Кто Минину поддакивал, а иные молча слушали. Лишь редкие голоса возражали либо предлагали повременить:

— Не торопись, Кузьма Захарьич, не мясо на колоде рубишь, тут примериться надобно!..

Однажды Андрейке Москва во сне привиделась, но не городом, а человеком-великаном, и он корчился, горел на костре, взывал о помощи. Кинулся Андрейка к великану, потащил из огня. Тут народ набежал, загасили костер, а человек вдруг голосом Кузьмы Минина заговорил:

«Порадеем, люди, Москве, не допустим Руси погибнуть!»

Запали слова Минина Андрейке в душу, и верил он, случится собираться ополчению, и он вступит в него.

Царь Иван Васильевич Грозный дорогой на Казань еще в первом походе любовался Нижним Новгородом.

«Быть бы сему городу столицей Руси, не будь Москвы», — будто бы изрек он.

Так ли, нет, но красотой и богатством Нижний Новгород поражал всякого, кто впервые попадал сюда.

С Кунавикской переправы долго разглядывали ватажники высившиеся на той стороне каменный кремль и башни, монастыри и церкви, хоромы и дома, улицы, тянувшиеся от самого берега вверх, гостевые дворы, склады, лавки, посад, прижавшийся к крепостным стенам. А на этой стороне Волги белел вознесшийся куполами к самым облакам Благовещенский монастырь.

Артамошка только языком поцокал, а когда дух перевел, промолвил:

— Красотища-то, ядрен корень, всем городам город!

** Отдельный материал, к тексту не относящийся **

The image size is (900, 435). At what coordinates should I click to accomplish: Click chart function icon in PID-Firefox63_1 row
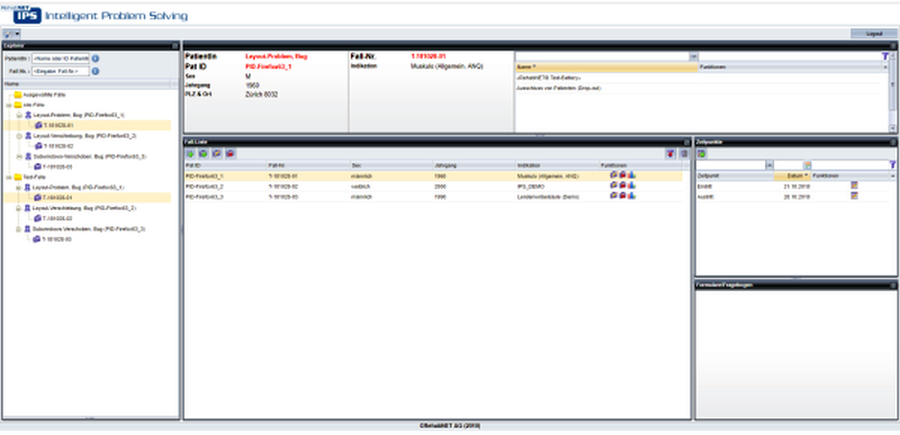(634, 175)
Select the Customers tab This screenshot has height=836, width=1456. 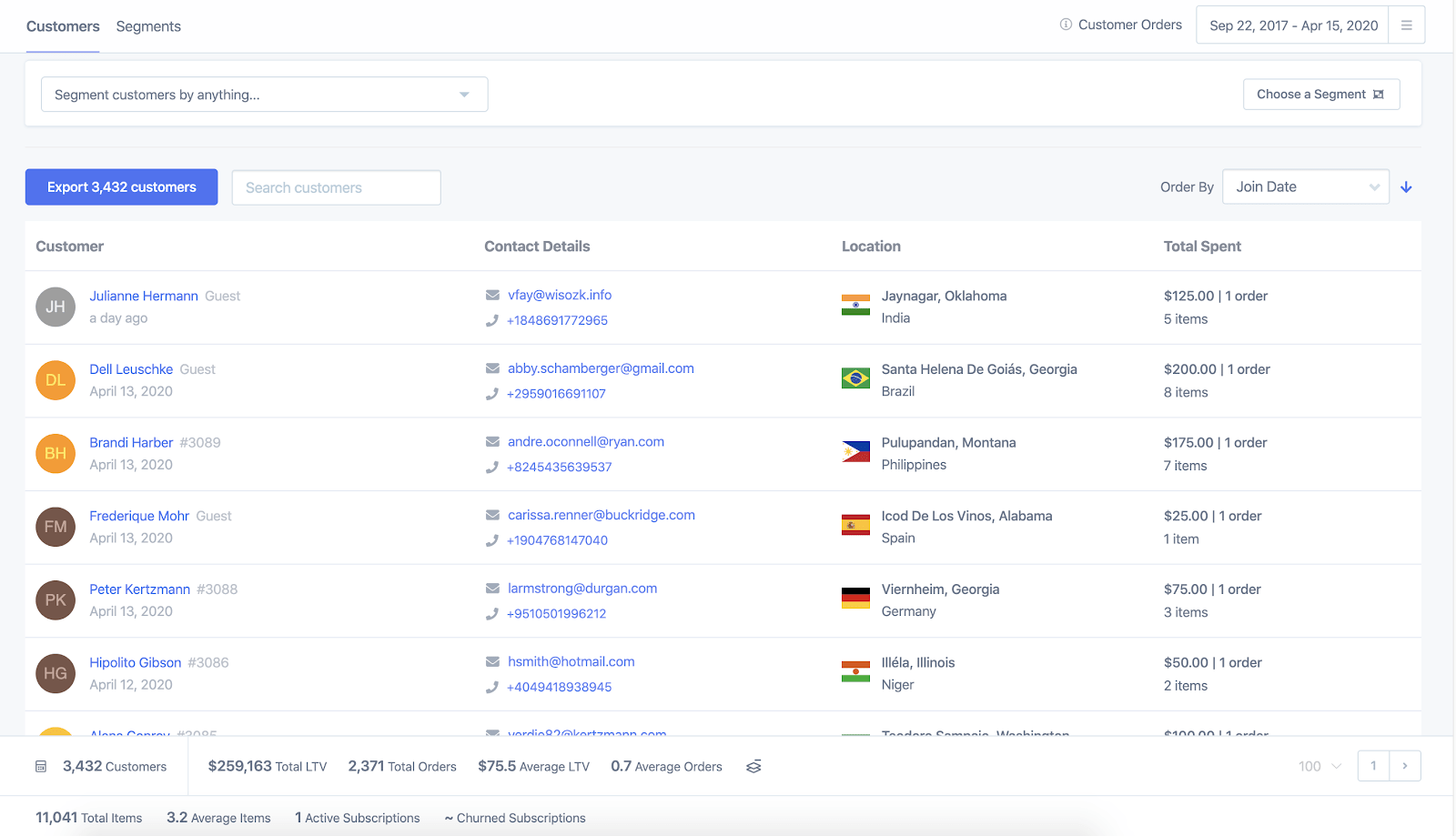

Через Волгу переправились дощаником. Волны плескали о глубоко осевшие борта, обдавали брызгами ватажников. Акинфиев зачерпнул горсть холодной воды, хлебнул. Фома шутливо заметил:

— Аль накормил кто?

Промолчал Артамошка, смотрел на наплывающий город, на уличное многолюдство.

Лодочник сказал:

— Пасха святая, гуляет народ… А ноне, ко всему, вздыбился Нижний, на ляхов ополчение скликает.

Город встретил ватажников пасхальным перезвоном. Из церкви расходился народ, неторопливый, принаряженный.

— У нас в Городце… — начал Фома.

— Вспомнила баба деверя, — перебили его, — тут абы чем насытиться.

Артамошка сказал решительно:

— Айдате, голод заморим. — И переступил порог кабака.

Изголодавшись в пост, народ ждал Пасхи. Уже в Светлую седмицу наряжали хоромы и избы, замешивали тесто, из потаенных мест извлекали припрятанное к этому дню сало, запекали в печи свежатину.